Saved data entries
######

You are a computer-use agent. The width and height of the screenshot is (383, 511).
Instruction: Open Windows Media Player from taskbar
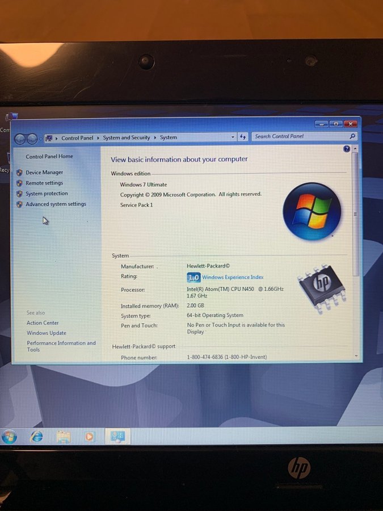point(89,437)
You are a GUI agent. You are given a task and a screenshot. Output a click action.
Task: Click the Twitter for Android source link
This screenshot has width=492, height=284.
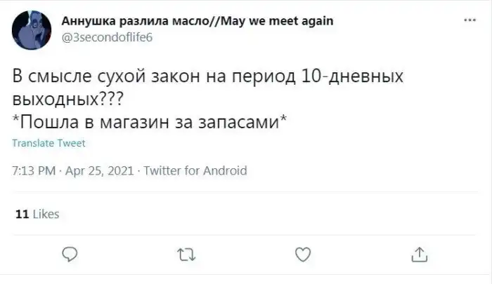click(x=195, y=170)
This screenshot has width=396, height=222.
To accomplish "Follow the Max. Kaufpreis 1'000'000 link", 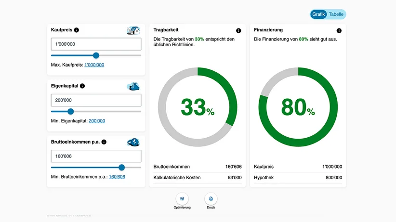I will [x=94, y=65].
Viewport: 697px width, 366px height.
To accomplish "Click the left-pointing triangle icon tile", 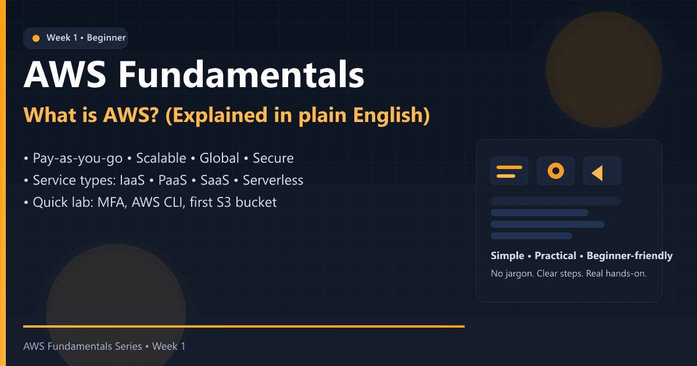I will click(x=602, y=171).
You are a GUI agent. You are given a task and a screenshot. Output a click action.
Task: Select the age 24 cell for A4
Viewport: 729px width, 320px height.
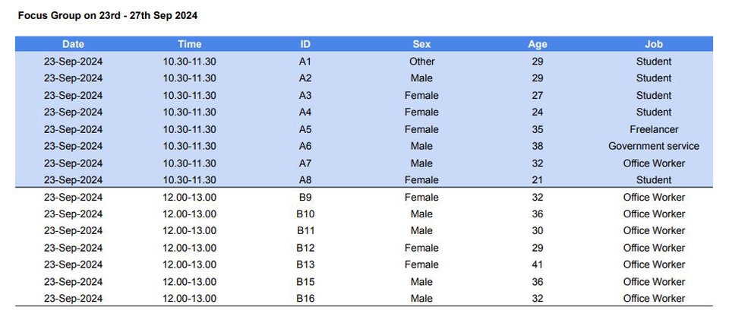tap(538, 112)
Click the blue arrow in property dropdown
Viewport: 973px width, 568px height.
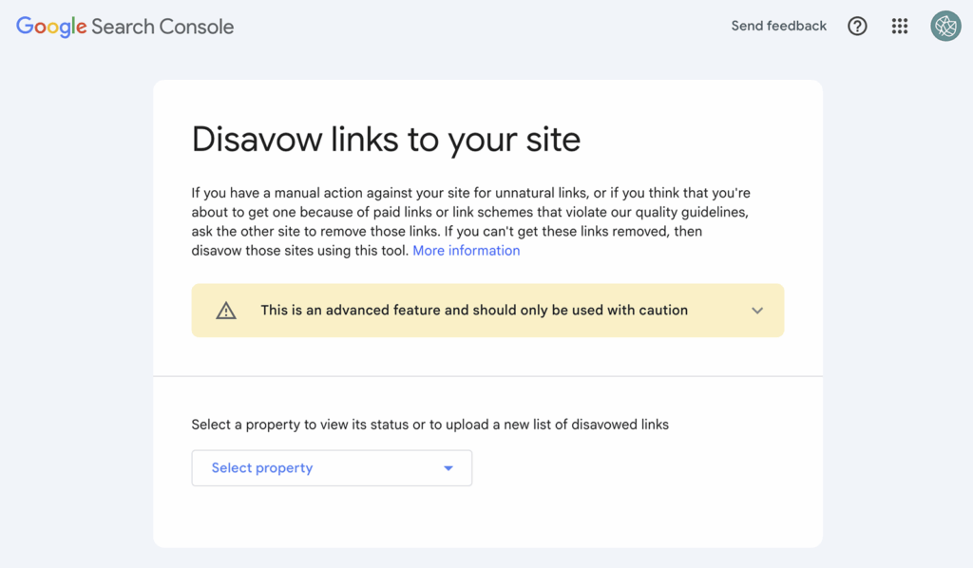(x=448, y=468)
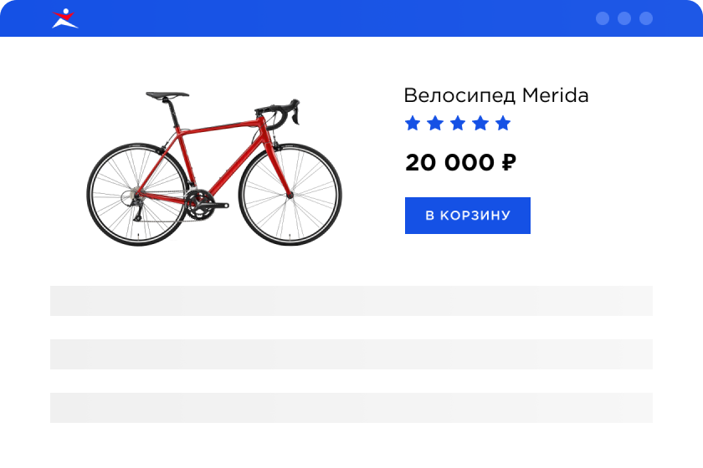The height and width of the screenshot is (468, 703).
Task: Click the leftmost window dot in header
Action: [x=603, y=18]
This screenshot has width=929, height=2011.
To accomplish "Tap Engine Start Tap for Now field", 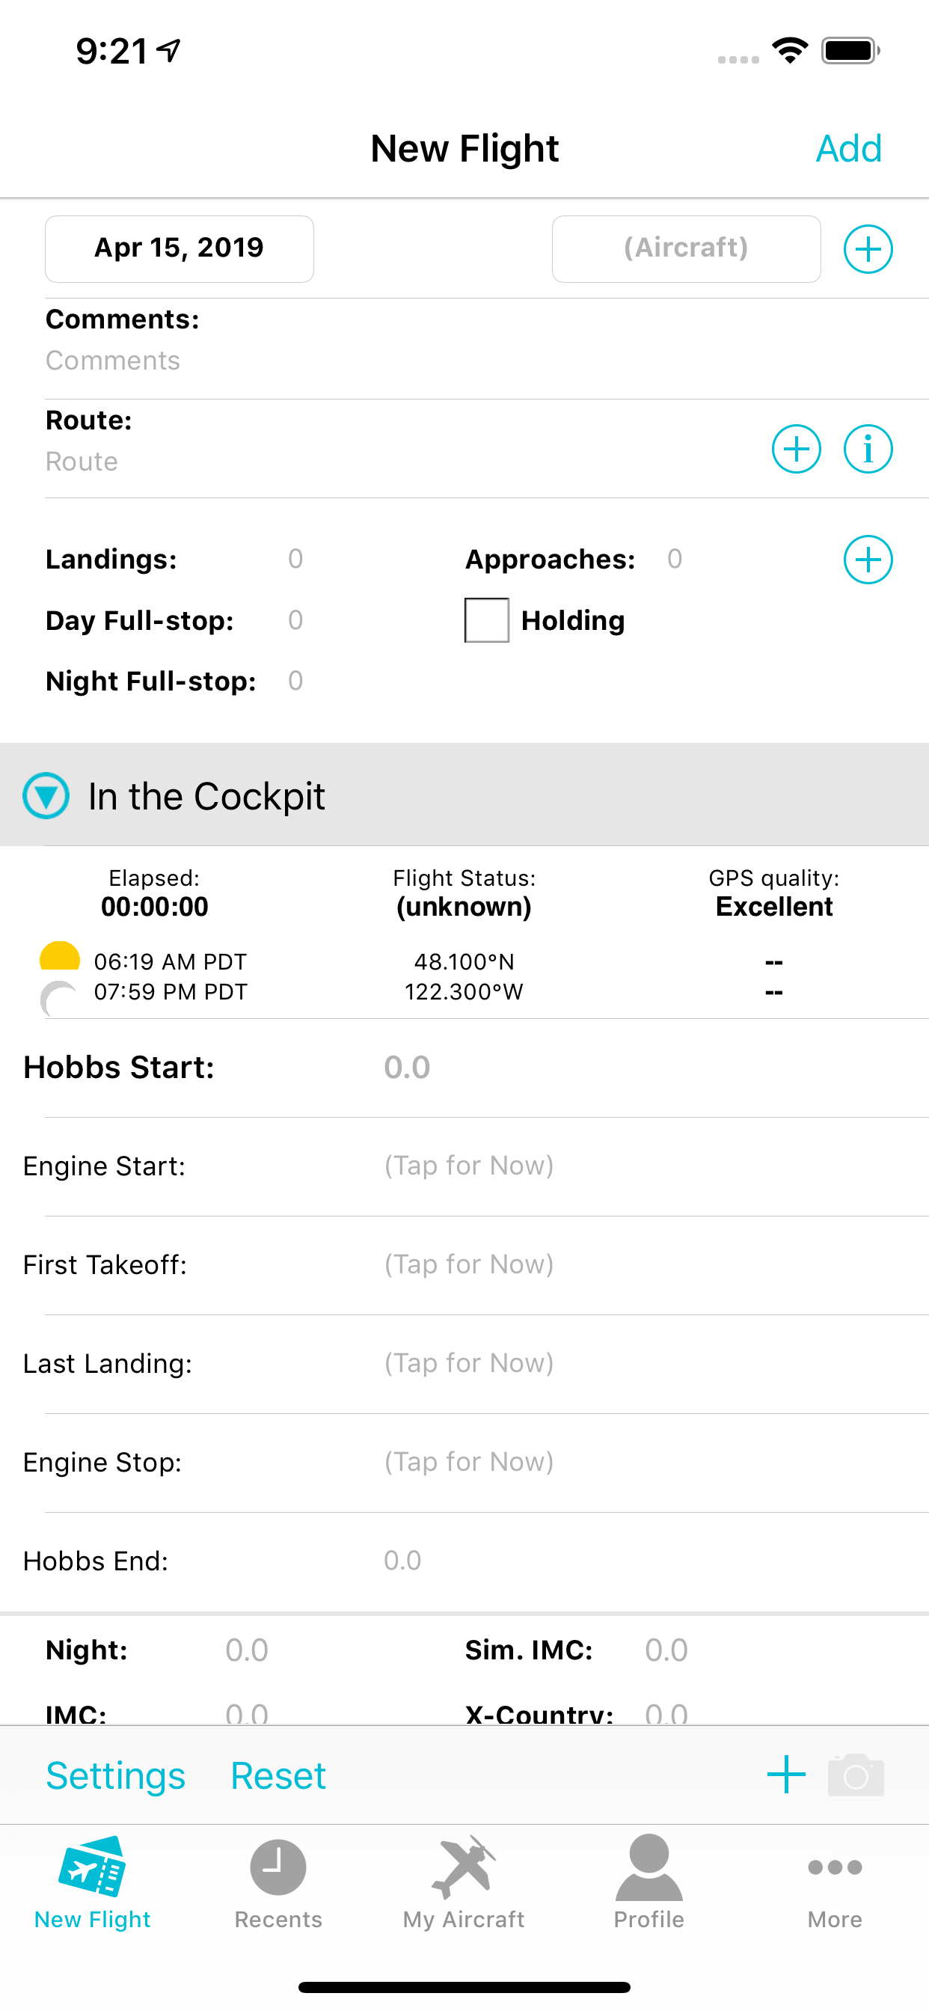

######

● Brief: Set down word for word every line from the line containing "Viewport: 973px width, 568px height." through the last line of the entries, and nothing more; no pictures.

● Answer section:
Viewport: 973px width, 568px height.
(x=448, y=468)
The height and width of the screenshot is (468, 703).
Task: Click the leftmost window dot in header
Action: [x=603, y=18]
This screenshot has width=929, height=2011.
To accomplish "Tap Engine Start Tap for Now field", 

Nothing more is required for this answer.